### TASK TO CARRY OUT
Reproduce verbatim every line from the one containing "Where should I click to: Open the 帮助" down to the one containing "click(x=989, y=586)", including both of those lines.

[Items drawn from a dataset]

= = =

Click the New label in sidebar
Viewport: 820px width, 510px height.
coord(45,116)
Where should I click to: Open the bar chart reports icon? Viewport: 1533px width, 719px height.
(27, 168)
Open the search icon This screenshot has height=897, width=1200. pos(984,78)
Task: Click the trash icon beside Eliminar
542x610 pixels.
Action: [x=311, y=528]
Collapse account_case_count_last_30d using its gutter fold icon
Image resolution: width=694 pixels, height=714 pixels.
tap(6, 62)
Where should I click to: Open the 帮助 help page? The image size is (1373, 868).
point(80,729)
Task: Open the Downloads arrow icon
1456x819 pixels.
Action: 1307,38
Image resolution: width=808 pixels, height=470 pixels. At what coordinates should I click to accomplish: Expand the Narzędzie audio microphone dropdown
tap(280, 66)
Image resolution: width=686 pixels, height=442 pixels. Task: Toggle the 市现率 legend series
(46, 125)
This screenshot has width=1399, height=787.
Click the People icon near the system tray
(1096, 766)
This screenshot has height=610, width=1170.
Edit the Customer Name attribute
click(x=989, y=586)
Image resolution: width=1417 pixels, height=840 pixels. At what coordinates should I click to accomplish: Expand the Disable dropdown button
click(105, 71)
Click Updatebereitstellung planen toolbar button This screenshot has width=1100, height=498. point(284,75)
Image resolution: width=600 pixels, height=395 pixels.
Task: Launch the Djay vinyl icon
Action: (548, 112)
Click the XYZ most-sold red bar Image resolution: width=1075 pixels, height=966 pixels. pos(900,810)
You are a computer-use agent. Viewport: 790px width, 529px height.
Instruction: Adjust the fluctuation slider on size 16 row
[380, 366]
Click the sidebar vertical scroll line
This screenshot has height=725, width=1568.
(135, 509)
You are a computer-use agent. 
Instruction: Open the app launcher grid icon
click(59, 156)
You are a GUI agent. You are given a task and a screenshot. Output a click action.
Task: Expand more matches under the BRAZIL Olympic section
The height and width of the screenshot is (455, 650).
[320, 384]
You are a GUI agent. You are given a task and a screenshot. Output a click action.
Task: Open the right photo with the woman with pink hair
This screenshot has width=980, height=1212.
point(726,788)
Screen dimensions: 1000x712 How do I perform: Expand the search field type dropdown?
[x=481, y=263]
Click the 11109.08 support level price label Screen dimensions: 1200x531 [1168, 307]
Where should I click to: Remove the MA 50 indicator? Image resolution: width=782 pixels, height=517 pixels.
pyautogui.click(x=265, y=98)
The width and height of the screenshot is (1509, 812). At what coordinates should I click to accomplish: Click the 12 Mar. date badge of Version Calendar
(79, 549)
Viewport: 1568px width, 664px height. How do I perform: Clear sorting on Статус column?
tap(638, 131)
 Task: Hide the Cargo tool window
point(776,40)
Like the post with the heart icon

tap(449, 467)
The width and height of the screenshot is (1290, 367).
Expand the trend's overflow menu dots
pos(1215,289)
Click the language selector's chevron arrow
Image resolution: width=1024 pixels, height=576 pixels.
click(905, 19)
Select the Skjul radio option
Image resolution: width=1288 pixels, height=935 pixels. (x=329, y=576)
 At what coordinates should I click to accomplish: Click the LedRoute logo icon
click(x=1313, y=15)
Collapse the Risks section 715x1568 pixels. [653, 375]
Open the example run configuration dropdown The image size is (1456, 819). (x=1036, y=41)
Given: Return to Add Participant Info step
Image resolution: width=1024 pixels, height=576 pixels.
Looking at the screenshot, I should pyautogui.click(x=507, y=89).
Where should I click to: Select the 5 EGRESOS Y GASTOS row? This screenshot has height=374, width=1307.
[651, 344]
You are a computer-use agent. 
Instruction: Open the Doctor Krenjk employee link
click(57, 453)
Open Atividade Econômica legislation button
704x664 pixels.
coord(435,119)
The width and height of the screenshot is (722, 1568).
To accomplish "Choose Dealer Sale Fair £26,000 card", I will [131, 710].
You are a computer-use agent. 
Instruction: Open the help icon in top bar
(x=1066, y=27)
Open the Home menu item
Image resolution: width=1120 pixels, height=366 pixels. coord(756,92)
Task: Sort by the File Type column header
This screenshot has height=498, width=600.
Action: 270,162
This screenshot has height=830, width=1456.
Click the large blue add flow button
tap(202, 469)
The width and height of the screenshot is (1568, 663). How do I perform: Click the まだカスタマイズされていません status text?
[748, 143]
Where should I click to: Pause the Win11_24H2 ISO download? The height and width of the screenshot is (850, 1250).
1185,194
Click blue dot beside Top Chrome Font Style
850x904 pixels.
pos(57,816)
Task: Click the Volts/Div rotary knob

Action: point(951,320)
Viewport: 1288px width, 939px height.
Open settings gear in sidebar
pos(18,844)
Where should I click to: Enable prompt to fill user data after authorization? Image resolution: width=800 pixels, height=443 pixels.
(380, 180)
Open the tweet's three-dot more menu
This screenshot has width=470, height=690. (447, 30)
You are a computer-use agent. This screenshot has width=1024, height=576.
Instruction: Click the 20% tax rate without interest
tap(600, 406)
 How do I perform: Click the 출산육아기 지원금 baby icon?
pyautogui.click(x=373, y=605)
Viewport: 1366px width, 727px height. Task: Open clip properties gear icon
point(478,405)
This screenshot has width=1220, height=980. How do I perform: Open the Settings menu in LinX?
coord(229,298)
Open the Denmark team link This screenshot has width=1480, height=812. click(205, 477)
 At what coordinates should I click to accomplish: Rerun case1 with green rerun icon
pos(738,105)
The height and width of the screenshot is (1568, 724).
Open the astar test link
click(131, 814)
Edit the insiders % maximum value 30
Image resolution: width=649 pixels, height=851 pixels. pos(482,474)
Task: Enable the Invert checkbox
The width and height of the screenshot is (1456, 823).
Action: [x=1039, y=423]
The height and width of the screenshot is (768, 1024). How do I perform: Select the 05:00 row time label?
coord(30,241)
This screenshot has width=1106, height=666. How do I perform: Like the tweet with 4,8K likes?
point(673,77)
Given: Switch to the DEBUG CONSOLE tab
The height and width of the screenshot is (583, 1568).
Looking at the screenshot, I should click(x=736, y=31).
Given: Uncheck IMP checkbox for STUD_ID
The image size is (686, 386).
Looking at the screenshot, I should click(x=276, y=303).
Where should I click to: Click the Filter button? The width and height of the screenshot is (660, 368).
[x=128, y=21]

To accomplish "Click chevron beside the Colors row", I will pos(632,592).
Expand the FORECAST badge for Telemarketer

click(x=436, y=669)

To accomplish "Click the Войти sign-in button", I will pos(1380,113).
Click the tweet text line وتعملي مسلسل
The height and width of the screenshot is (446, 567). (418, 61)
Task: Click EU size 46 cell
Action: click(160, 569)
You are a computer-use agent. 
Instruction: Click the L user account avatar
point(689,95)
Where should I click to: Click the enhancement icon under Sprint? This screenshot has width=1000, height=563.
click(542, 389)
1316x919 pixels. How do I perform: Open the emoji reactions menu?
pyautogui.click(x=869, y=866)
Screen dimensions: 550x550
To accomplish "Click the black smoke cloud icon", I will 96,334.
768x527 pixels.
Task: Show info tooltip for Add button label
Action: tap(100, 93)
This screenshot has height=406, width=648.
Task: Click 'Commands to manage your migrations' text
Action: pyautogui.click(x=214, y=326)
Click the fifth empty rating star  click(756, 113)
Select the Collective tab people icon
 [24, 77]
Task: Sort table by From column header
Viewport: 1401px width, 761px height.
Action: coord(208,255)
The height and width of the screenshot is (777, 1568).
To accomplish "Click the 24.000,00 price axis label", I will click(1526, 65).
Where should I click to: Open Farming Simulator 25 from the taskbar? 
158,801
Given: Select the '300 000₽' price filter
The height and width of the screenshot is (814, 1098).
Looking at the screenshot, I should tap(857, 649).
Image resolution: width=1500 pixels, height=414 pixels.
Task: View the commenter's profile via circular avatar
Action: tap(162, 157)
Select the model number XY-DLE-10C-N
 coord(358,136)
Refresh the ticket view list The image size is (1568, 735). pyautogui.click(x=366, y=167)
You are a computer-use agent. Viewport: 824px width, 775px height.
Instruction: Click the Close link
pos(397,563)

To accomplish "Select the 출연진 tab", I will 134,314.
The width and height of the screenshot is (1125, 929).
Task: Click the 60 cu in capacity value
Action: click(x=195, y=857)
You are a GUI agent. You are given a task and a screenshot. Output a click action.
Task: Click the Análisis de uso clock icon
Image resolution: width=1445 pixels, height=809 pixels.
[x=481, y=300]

= = =

### THE RESULT
Where should I click to: Open the 帮助 help page? The image size is (1373, 868).
point(80,729)
Task: Open the Downloads arrow icon
1456x819 pixels.
Action: 1307,38
Image resolution: width=808 pixels, height=470 pixels. At what coordinates should I click to accomplish: Expand the Narzędzie audio microphone dropdown
tap(280, 66)
Image resolution: width=686 pixels, height=442 pixels. Task: Toggle the 市现率 legend series
(46, 125)
This screenshot has width=1399, height=787.
Click the People icon near the system tray
(1096, 766)
This screenshot has height=610, width=1170.
Edit the Customer Name attribute
click(x=989, y=586)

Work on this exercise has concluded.